La loi doit triompher du désordre, reste à établir l'équilibre des responsabilités.
Faut-il faire comme l'Angleterre instituer une chambre haute et une chambre basse ou sauvegarder l'originalité de la représentation nationale.
Le roi peut-il s'opposer à la promulgation d'une loi. A la réduction de ses pouvoirs, Louis XVI oppose l'inertie, il ne signe pas de textes adoptés à partir du 04 aout 1789.
Le 10 septembre 1789- 673 députés contre 325 se prononcent pour une chambre unique. Les votes dessinent les factions ou les "parties".
1791 La constitution est dirigée par 42 980 électeurs citoyens de grandes fortunes.
L'assemblée législative devient le rassemblement de la bourgeoisie dominée par les députés de la Gironde.
Les députés girondins espèrent qu'ils peuvent tirer des avantages de cette guerre qui est faite pour sauver et libérer Louis XVI, ainsi que la bourgeoisie
Pour une 1ère fois se dessine les 3 parties politiques nationaux qui perdurent de nos jours.
Les factions de la Gironde, de la Montagne et du Marais rendent une impossible union.
Le peuple reprend en main sa révolution en instituant les comités de surveillance pour débattre de la politique dans les clubs de réunions.
Ces clubs renouvellent leurs membres et diffusent une pensée patriote :
La nation et la révolution sont en danger.
15 juillet 1791, Antoine Barnave pose le véritable problème :
"...Allons nous terminer la révolution, allons nous la recommencer ?
" Un pas de plus serait un acte funeste et coupable,
" un pas de plus dans la ligne de la liberté serait la destruction de la royauté,
" un pas de plus dans la ligne de légalité serait la destruction de la propriété ..."

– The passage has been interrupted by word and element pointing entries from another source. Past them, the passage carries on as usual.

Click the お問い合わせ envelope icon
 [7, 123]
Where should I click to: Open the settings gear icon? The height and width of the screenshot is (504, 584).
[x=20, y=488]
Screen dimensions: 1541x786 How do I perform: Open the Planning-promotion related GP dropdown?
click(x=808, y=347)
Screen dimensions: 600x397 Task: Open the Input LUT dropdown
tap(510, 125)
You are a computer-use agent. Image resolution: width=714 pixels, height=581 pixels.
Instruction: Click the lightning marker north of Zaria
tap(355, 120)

Le 24 août 1791, l'assemblée de Convention Nationale poursuit l'effort de mobilisation entrepris par l'Assemblée Législative et continue à créer des bataillons volontaires.
Le 06 décembre 1791, le départ inaperçu du comte Narbonne, ministre de la guerre est destitué le 09 mars 1792 avant la déclaration de guerre.

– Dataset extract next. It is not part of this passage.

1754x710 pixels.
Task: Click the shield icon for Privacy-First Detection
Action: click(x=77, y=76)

Pierre-Marie De Graves est nommé ministre de la guerre jusqu'au 08 mai 1792
Le 18 décembre 1791, sur le banc le plus élevé à gauche, Maximilien Robespierre lance une interrogation aux Jacobins :
"... Quelle est la guerre que nous pouvons prévoir ? Est-ce la guerre d'une nation contre d'autres nations, ou d'un roi contre d'autres rois ? Non. C'est la guerre des ennemis de la révolution contre la révolution française.

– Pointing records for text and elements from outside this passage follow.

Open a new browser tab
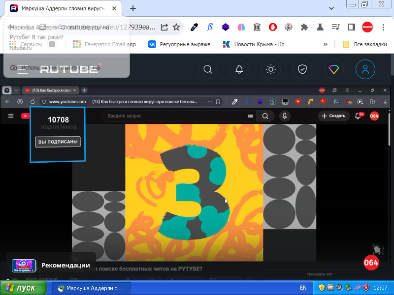 coord(133,8)
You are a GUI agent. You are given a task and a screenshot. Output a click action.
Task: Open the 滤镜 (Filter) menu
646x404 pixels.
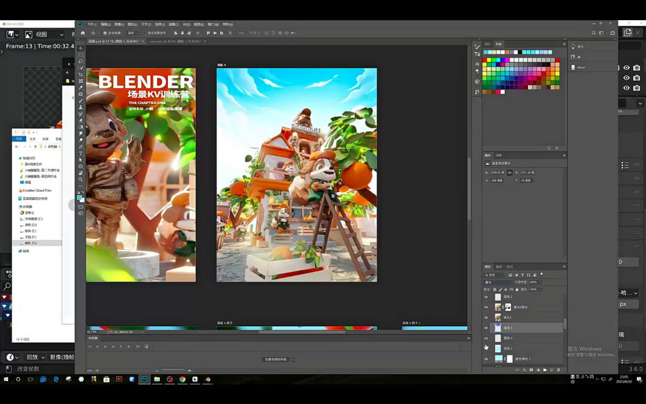pyautogui.click(x=173, y=24)
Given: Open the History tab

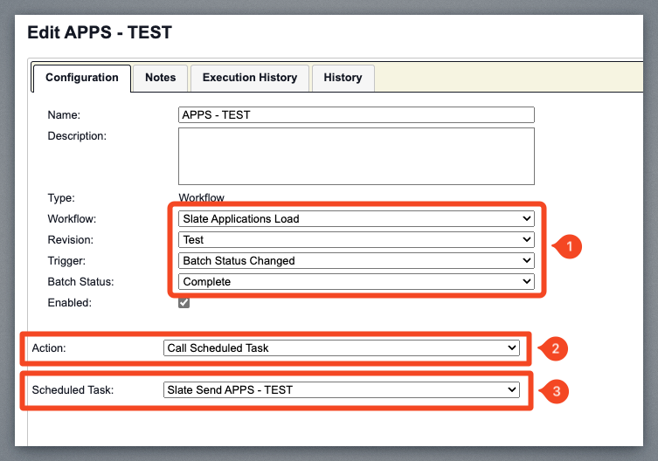Looking at the screenshot, I should [343, 78].
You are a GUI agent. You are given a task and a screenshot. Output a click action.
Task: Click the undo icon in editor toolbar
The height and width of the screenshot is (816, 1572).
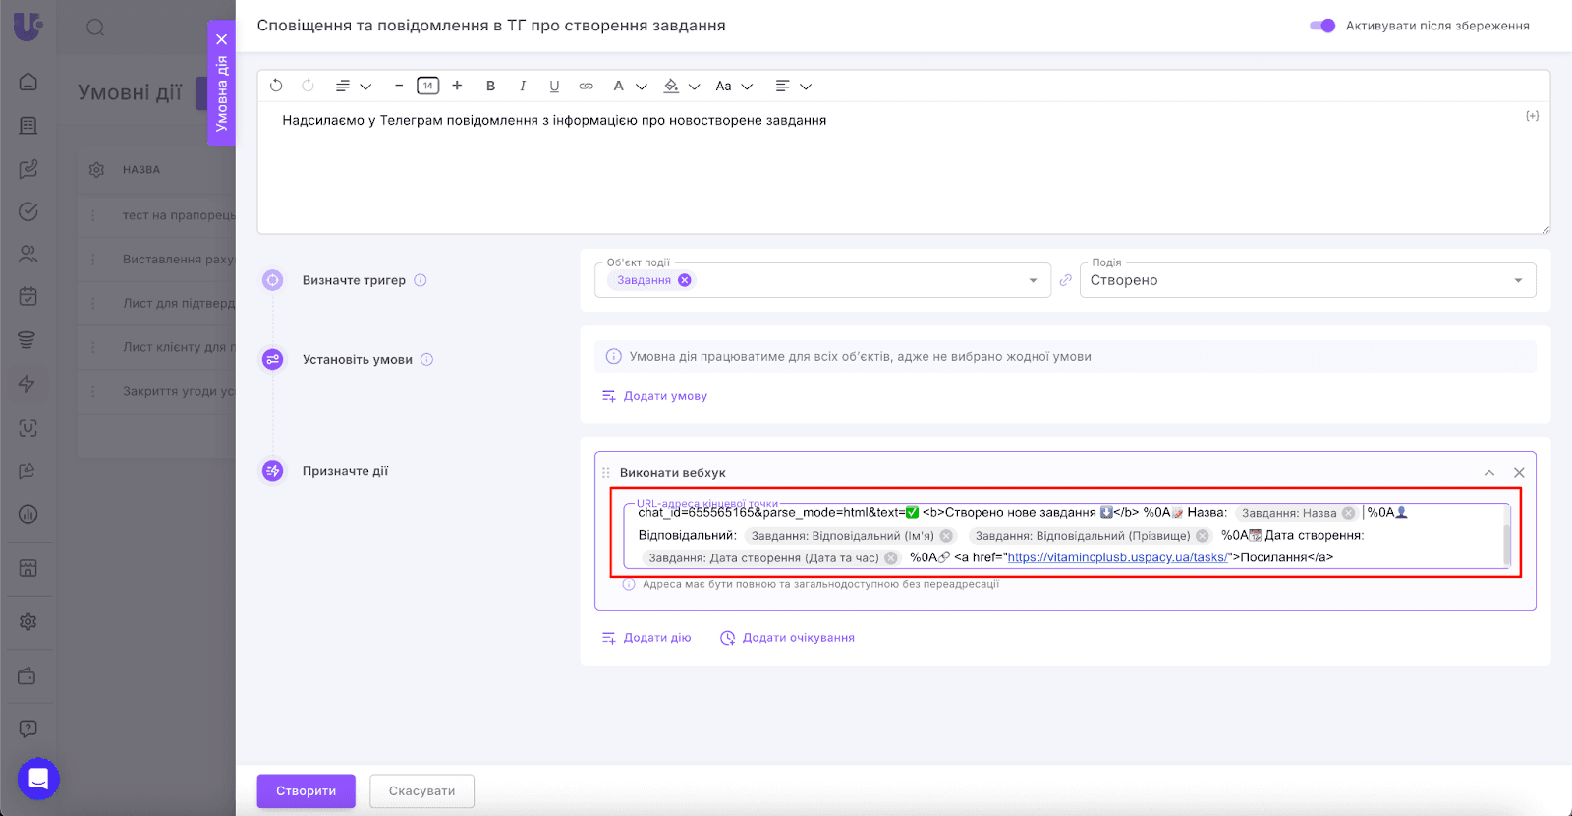[276, 86]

"Les plus nombreux, les plus dangereux de ces ennemis sont-ils à Coblentz ?
Non, ils sont au milieu de nous...".

Le 30 décembre 1791,Jacques Brissot à droite s'adresse aux députés jacobins.
"…... Le moment est venu d'’une autre croisade.
" Une croisade de liberté universelle..."

Jacques Brissot, député girondin, souhaite une guerre symbolique constituée par un jeu d'alliances entre nations monarchiques.
La victoire des royaumes monarchiques coalisées doit remette Louis XVI sur le trône de France.
3 fronts de guerre sont ouverts :
  • La révolte fédéraliste
  • Le péril vendéen.
  • L'offensive des coalisés de la "Guerra Gran" : celle de l'Espagne et celle du Portugal.
Avec des objectifs différents mais un seul même résultat :
Détruire la 1ère république.
Le consul de France à Barcelona Jean-Baptiste Aubert, 62 ans, met au courant à plusieurs reprises les autorités roussillonnaises sur les mouvements des navires espagnols.
Puis il écrit de nombreux courriers sur le débarquement des troupes militaires espagnols en Catalogne.
Jean-Baptiste Aubert quitte le 08 avril 1793 la capitale catalane Perpignan pour se retirer avec sa famille à Fitou (Aude).
Le 16 avril 1792, le roi Carlos IV exige que les ressortissants français ne restent plus dans le royaume d'Espagne.
3 jours sont accordés aux migrants français de vendre leur bien avant leur départ par terre ou par mer.